More Dubai firms are freeing up equity in their companies in a bid to incentivise employees
Dubai is seeing an increase number of companies offering employees and managers equity stakes instead of bonuses, in a bid to ensure more long-term staff loyalty, according to a local legal expert.
“We are seeing a lot of companies freeing up equity for employees,” Lee McMahon, co-founder of Dubai-based law firm Support Legal told delegates at the Arabian Business Startup Academy last week during a panel discussion on the appetite for management buyouts in the region.
“We see a lot of expats who have had businesses here for 10, 15, 20 years and they ultimately want to retire and leave the UAE. What are their options? They either, start paying management more money and give them bonuses, to try and ensure success of the business, or alternatively they start saying ‘we'll let them [management] buy a 25 percent stake in the business,” he added.

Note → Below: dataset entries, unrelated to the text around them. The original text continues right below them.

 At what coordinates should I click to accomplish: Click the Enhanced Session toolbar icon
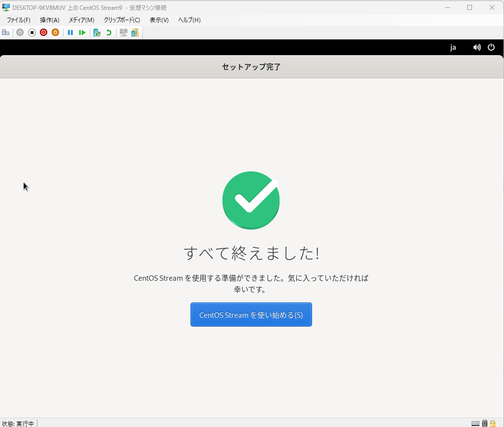(x=124, y=33)
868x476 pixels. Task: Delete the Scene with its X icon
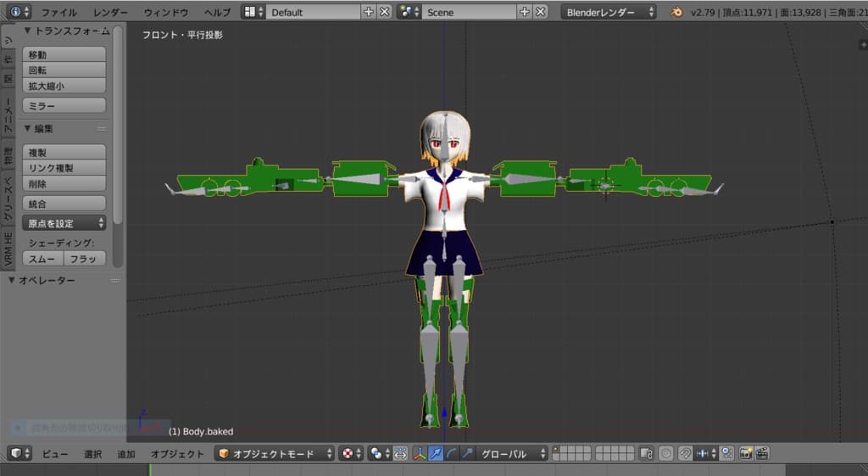click(x=540, y=12)
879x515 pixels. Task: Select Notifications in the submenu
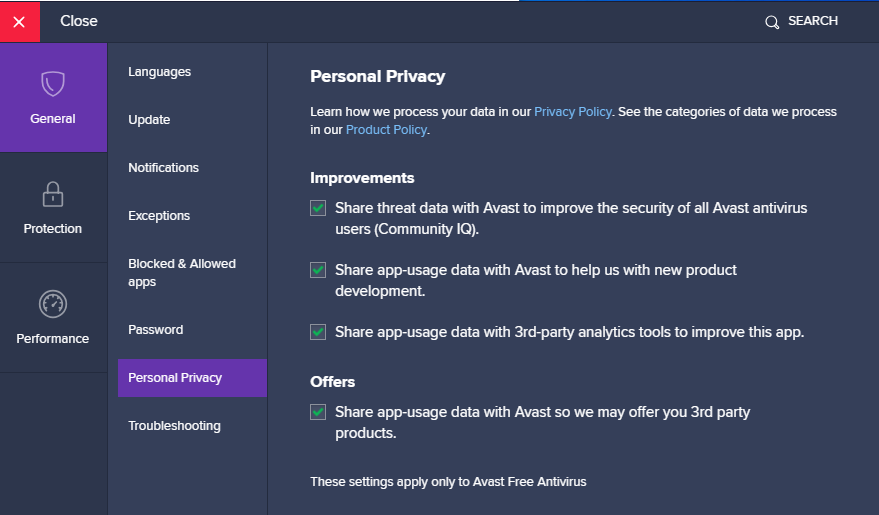(x=163, y=168)
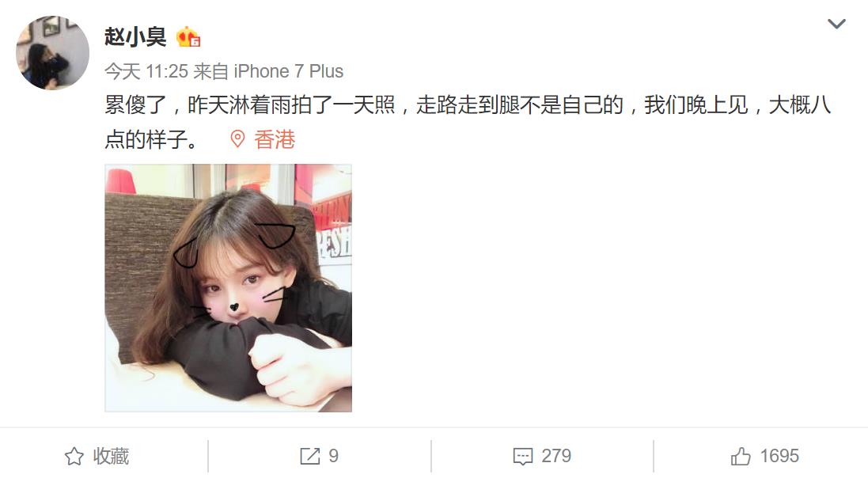Click the repost share arrow icon
Screen dimensions: 868x482
[310, 457]
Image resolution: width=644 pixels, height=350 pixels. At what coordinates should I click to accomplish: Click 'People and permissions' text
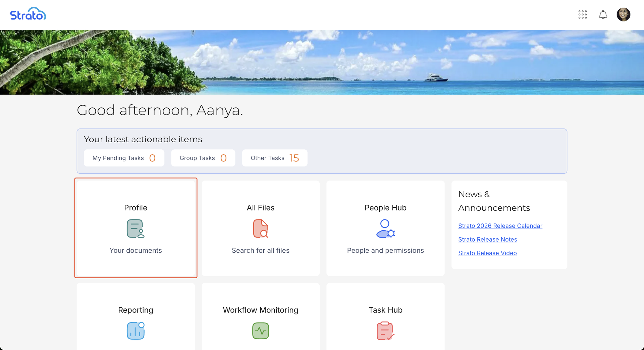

Last month, Uber confirmed that it will acquire Dubai-based ride-hailing app Careem for $3.1 billion in Q1 of 2020, in the Middle East’s largest technology transaction, according to the US mobility giant.
The acquisition, which will consist of $1.7bn in convertible notes and $1.4bn in cash, will see Careem become a wholly-owned subsidiary of Uber, but will continue operating as an independent company under the Careem brand and its founders Mudassir Sheikha and Magnus Olsson.
Reports after the deal revealed that employees in Careem had been offered stock options in the technology start-up as part of their packages. The National newspaper reported that this would result in the creation of hundreds of new millionaires among Careem’s staff once the deal is completed, with two hundred employees set to become dirham millionaires and around 75 set to be dollar millionaires.
A Careem spokesperson confirmed to Arabian Business that the company does have a colleague stock option scheme in place but declined to reveal exactly how many of the its 4,000 employees would benefit from it.
McMahon said the offer of equity stakes was becoming more popular as full-scacle management buyout in this region were pretty rare.
“Having a full exit doesn’t always come up very often… A lot of management are expats, so it's very hard for a lot of management to think long-term about acquiring a business,” he said.
He also believed that a lack of support from the financial community for such deals meant managers were often not able to generate the funds needed even if they wanted to orchestra a management buyout.
“You can't go to any bank here and saying ‘hi, I'd like to buy part of a business and I'm a manager’. Banks will not entertain that,” McMahon said.